Thursday, September 22, 2011

On This Day In Gay History: Oliver Sipple Stops Sara Jane Moore From Shooting The President


Earlier this week I had stopped for a slice & a whiskey at my local Italian joint & also sitting at the bar were 2 very cute baby queers. I couldn’t help take note of them: hot, young, tattooed, oblivious, enjoying their beers & dinner. I listened as the redhead told the bartender that the couple was celebrating the official enactment of the repeal of DADT. I was impressed. I had given up on young gay people acknowledging the historic struggles of gay people. As I left, I made mention of their comments & told them that I was pleased that they cared about the end of the horrible & horrifying Don’t Ask Don’t Tell policy & that my husband was a Vietnam era veteran. The pair were attractive, amiable & assured. A certain contrast to my own world weariness, worry & woe.

It was a beautiful, warm day on September 22, 1975, in San Francisco. He didn't ask for fame, didn't even want it. Oliver "Billy" Sipple just happened to be standing right next to Sara Jane Moore, the wannabe assassin, as she raised a gun & aimed it at President Gerald R. Ford outside the St. Francis Hotel.

Sipple, a former Marine & Vietnam vet, saw the gun out of the corner of his eye. He grabbed Moore's arm as she fired & saved a president's life. Afterward, he told people anybody would have done the same. He saved Ford's life. Moore’s first shot missed Ford's head by a mere 6 inches. Oliver Sipple just happened to be there, & his life would be ruined for it.

He refused to call himself a hero & was a very private person trying to live below the radar in San Francisco's Gay Community. He was involved with Gay activist events, but kept his personal life personal & did not want his sexuality disclosed.

Sipple was celebrated as a hero. He was the Vietnam vet that saved a president’s life. He attempted to elude notoriety, but someone passed San Francisco Chronicle columnist Herb Caen a tip that Sipple was gay & a close associate of Harvey Milk, a candidate for San Francisco city supervisor & one of the first openly gay candidates for public office.

The gay rights movement was taking its first few baby steps. Writer Randy Shilts wrote in The Mayor of Castro Street: The Life & Times of Harvey Milk: “Milk wanted Sipple's homosexuality made public. For once we can show that gays do heroic things."

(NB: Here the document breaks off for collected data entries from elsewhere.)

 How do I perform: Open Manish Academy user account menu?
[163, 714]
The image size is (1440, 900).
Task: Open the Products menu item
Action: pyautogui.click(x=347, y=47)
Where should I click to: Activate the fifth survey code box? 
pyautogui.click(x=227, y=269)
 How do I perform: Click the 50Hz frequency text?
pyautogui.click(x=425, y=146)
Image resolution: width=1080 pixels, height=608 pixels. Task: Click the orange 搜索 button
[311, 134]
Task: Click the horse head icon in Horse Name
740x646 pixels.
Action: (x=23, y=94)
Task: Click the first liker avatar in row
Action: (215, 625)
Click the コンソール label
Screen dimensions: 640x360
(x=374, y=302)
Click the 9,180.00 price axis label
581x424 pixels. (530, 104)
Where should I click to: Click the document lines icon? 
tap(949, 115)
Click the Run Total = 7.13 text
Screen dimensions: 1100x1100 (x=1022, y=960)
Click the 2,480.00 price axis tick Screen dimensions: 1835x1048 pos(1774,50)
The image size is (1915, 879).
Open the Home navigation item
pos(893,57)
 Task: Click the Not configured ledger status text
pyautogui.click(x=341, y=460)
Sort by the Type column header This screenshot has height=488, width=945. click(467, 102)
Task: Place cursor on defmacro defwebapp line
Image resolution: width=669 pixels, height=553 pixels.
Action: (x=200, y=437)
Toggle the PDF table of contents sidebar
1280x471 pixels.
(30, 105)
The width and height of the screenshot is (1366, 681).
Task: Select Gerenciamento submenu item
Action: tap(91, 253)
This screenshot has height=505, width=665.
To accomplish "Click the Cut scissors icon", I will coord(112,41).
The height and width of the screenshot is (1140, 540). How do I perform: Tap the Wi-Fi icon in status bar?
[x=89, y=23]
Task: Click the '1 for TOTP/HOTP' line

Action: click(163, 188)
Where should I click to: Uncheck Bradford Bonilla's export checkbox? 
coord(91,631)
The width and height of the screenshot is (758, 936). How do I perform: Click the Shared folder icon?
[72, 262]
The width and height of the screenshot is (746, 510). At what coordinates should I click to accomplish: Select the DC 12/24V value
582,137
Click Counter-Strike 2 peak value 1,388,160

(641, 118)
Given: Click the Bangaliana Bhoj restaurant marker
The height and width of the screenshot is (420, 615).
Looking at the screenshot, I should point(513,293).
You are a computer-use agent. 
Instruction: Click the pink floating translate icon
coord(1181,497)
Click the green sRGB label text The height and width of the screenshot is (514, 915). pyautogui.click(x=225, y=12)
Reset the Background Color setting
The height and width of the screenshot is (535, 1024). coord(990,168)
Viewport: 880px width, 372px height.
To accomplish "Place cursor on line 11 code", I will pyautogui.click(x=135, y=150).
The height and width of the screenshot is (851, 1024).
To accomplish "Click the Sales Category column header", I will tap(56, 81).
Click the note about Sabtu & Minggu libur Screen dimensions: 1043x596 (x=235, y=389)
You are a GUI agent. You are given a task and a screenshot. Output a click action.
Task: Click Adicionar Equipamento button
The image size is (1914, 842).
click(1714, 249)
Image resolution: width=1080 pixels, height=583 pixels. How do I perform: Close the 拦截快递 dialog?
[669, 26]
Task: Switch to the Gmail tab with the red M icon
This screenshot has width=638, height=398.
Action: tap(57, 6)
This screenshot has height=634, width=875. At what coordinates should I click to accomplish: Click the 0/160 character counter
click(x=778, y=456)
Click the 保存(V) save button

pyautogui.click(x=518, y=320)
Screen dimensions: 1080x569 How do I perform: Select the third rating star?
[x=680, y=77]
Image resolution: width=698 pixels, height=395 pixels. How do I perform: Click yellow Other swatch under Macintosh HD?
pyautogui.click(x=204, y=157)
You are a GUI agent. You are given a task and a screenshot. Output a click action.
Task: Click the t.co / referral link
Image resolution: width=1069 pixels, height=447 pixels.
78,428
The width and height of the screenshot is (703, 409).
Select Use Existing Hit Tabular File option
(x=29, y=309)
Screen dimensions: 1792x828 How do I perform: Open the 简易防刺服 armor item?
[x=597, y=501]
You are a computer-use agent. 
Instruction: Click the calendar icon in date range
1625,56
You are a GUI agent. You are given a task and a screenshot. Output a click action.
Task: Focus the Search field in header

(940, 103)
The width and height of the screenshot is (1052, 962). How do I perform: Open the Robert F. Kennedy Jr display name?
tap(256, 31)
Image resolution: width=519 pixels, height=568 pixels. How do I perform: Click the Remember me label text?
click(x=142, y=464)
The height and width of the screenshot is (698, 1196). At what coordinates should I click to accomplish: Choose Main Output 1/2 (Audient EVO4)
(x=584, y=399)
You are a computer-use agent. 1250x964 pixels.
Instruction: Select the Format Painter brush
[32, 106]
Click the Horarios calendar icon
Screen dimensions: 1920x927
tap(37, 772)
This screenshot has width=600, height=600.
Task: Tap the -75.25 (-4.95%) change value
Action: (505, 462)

Milk may have been responsible for Sipple's life being public fodder for the press. News reports mentioned that he was gay even though Sipple had not yet come out to his family. His mother disowned him & he filed a $15 million dollar invasion of privacy lawsuit against the newspapers that outed him. Sipple was convinced that the press was motivated by anti-gay sentiment. The lawsuit was ultimately dismissed in 1984 after 5 years, but the legal & ethical issues it raised are still being discussed to this day.

His parents in Detroit were tracked down & teased about their gay son. George Sipple, his older brother: "There were a lot of times he wished he had never saved the president's life, for all the anguish it caused him. He only said it when he was drinking. He said life would have been so much simpler if he hadn't have done it."

George Sipple says that he, his father & another brother, who all worked for GM, were met with taunts & jokes at the factory. Sipple’s mother was harassed by neighbors. The family became estranged.

George Sipple: “He told me he wasn't interested in suing the papers for saying that he was gay. He was interested in suing for the right that he could be gay, that it was his lifestyle & that it was nothing wrong."

Because of the stress brought on by his notoriety, Sipple's health deteriorated. From Vietnam, Sipple suffered emotional problems, Post Traumatic Stress Syndrome, & he received treatment at a VA hospital. In Vietnam, he had been wounded & hospitalized; then his hospital was bombed. In San Francisco, he spent the 4th of Julys at the VA hospital, away from the sounds of firecrackers & explosions.

Sipple began to drink heavily. His bar friends rallied round the local hero, giving him rides home when he couldn't drive. Sipple returned the generosity by buying rounds of drinks, especially when he received his disability checks.

Presidential letters are usually treasured by those who receive them, citizens that have their own piece of history. But the letter received by Sipple was a memento of bitterness & disappointment: "I want you to know how much I appreciated your selfless actions last Monday.  Gerald Ford."

George Sipple: “My brother always felt Ford could have at least shook his hand or at least stood up someplace & had him appear with him & congratulate him, thank him"

Sipple was found dead in his bed in 1989 with a half-gallon bottle of bourbon at his side. He had been dead for 2 weeks. He had died of pneumonia. His family collected his stuff from San Francisco, including a framed letter from President Ford that he had hung on the wall of his apartment. President Ford sent a note of condolence to the family.